Page text ::
──────────
Is that all the stuff with Emily's family at the farmhouse? Because I couldn't remember that happening in the film.
Outatime
QUOTE (Atara @ Jul 31 2010, 07:15 PM) *
I have currently been reading American Gods


I'll be interested to know what you think of that, I read it last year and it took me a while to get into and I think I missed a lot of the subtleties of it.
ipse dixit
QUOTE (maian @ Aug 2 2010, 05:56 PM) *
Is that all the stuff with Emily's family at the farmhouse? Because I couldn't remember that happening in the film.

Yep, that's it.
maian
QUOTE (ipse dixit @ Aug 3 2010, 05:02 PM) *
Yep, that's it.

Shame that they had to cut it from the film since it's one of the best bits of the book. At the same time, it would probably have slowed the middle of the film down a lot.
Shack
Some excellent recommendations to take with me to the library next time I go. Thanks folks.

Starter For Ten

Very funny. An excellent and speedy read.

The Raphael Affair

Still reading it, but I'm not sure about Iain Pears. It's a bit, well, cliched. Will keep ploughing on.
Raven
QUOTE (Shack @ Aug 3 2010, 09:59 PM) *
Starter For Ten

Very funny. An excellent and speedy read.


I really enjoyed that book, right up to the end, which I didn't like at all. I didn't like the way Brian ran away from what happened, that he didn't take responsibility for his actions.

M*A*S*H

Before the film and the TV series, there was the book by Richard Hooker.

An interesting read, especially if you like the film or TV series, as you can see the origins of a lot of the stories and characters, but this is interesting and amusing read in its own right. This isn't an anti-war novel or a satire, in the same vein as Slaughterhouse 5 or Catch-22, it is the story of how people cope in the harshest of conditions, what they do to survive and of the friendships such conditions can forge.

Top stuff.
Shack
QUOTE (Raven @ Aug 3 2010, 11:02 PM) *
I really enjoyed that book, right up to the end, which I didn't like at all. I didn't like the way Brian ran away from what happened, that he didn't take responsibility for his actions.


I think I was a bit more indifferent towards him at the end. I wasn't sure about either of his friends from home and I thought he was struggling to work out who he was, which is more or less decided in the last chapter or so.

Finished The Raphael Affair. I don't like art capers.

Now got:
The Understudy - David Nicholls
The Big Bounce - Elmore Leonard
A Lighthearted Look At Murder - Mark Watson

Will see how they get on. I quite wanted some Raymond Chandler but my ickle old liberry didn't have any.
Raven
QUOTE (Shack @ Aug 5 2010, 01:02 PM) *
I think I was a bit more indifferent towards him at the end. I wasn't sure about either of his friends from home and I thought he was struggling to work out who he was, which is more or less decided in the last chapter or so.


I certainly didn't like him by the end of the book, I just didn't think he had any integrity. The film has the ending I would have liked the book to have had.

If you liked Nicholls' writing though, I can recommend One Day.
Shack
QUOTE (Raven @ Aug 5 2010, 02:31 PM) *
If you liked Nicholls' writing though, I can recommend One Day.
──────────
Exercise requirements ::
A. From the thread, list each book Shack says they now have, with its author as given.
B. Rewrite the part of the thread that opens with "I'll be interested" and closes with "go. Thanks folks.", changing every "film" to "movie".
──────────
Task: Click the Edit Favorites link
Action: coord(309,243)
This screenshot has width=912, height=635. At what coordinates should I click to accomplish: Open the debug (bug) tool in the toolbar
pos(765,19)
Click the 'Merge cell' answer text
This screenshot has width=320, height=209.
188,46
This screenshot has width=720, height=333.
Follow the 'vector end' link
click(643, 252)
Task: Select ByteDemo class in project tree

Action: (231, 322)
──────────
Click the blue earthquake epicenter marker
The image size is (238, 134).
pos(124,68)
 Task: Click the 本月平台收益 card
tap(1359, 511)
──────────
Answer list ::
A.
The Understudy - David Nicholls
The Big Bounce - Elmore Leonard
A Lighthearted Look At Murder - Mark Watson

B.
I'll be interested to know what you think of that, I read it last year and it took me a while to get into and I think I missed a lot of the subtleties of it.
ipse dixit
QUOTE (maian @ Aug 2 2010, 05:56 PM) *
Is that all the stuff with Emily's family at the farmhouse? Because I couldn't remember that happening in the movie.

Yep, that's it.
maian
QUOTE (ipse dixit @ Aug 3 2010, 05:02 PM) *
Yep, that's it.

Shame that they had to cut it from the movie since it's one of the best bits of the book. At the same time, it would probably have slowed the middle of the movie down a lot.
Shack
Some excellent recommendations to take with me to the library next time I go. Thanks folks.